PROBLEM DESCRIPTION – Please copy each line of the records below that includes the word "will".

TASK DATA –
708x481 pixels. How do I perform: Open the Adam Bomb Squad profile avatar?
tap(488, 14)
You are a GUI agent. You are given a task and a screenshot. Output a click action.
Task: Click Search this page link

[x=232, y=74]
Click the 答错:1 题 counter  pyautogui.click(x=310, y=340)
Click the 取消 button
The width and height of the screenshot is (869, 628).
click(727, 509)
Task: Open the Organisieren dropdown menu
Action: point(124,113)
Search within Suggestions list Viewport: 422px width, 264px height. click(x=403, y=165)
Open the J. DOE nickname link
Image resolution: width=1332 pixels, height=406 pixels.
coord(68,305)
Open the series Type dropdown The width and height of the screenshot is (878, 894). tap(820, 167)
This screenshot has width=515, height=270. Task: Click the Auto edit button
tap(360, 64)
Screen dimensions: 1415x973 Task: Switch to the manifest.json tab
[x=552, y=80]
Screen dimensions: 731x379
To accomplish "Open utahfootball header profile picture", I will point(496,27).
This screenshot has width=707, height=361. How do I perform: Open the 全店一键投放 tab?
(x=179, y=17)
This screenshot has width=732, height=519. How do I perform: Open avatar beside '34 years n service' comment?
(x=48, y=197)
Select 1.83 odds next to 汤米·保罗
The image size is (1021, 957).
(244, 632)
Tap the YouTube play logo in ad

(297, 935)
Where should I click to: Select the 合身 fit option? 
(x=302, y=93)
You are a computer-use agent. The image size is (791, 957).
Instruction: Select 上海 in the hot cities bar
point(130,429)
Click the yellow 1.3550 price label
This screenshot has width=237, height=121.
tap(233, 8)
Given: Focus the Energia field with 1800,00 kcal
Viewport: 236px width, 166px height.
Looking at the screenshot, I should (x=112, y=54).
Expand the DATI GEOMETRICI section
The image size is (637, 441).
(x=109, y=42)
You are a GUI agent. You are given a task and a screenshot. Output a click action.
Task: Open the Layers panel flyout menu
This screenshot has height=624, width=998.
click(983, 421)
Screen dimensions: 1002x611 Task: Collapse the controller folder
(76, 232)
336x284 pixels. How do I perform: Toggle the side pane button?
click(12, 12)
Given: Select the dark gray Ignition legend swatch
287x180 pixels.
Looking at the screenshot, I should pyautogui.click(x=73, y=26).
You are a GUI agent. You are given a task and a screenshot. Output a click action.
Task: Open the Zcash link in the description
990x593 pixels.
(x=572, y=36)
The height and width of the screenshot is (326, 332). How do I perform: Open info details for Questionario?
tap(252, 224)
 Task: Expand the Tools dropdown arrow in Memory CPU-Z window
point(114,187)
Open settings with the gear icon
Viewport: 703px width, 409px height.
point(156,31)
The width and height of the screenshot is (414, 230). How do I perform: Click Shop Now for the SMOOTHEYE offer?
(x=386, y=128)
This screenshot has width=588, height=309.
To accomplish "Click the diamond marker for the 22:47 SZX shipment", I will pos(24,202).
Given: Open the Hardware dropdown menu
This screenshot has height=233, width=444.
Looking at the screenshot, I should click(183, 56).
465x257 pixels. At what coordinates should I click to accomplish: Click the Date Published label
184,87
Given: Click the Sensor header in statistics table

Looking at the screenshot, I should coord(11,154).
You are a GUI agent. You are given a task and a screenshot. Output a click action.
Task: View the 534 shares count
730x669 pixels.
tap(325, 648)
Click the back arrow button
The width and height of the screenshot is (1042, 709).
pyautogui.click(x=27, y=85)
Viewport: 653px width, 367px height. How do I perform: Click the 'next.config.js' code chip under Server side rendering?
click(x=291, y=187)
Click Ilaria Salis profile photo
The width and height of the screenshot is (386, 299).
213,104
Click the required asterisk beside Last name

ANSWER BELOW –
To accomplish "Open utahfootball header profile picture", I will point(496,27).
To accomplish "Click the diamond marker for the 22:47 SZX shipment", I will pos(24,202).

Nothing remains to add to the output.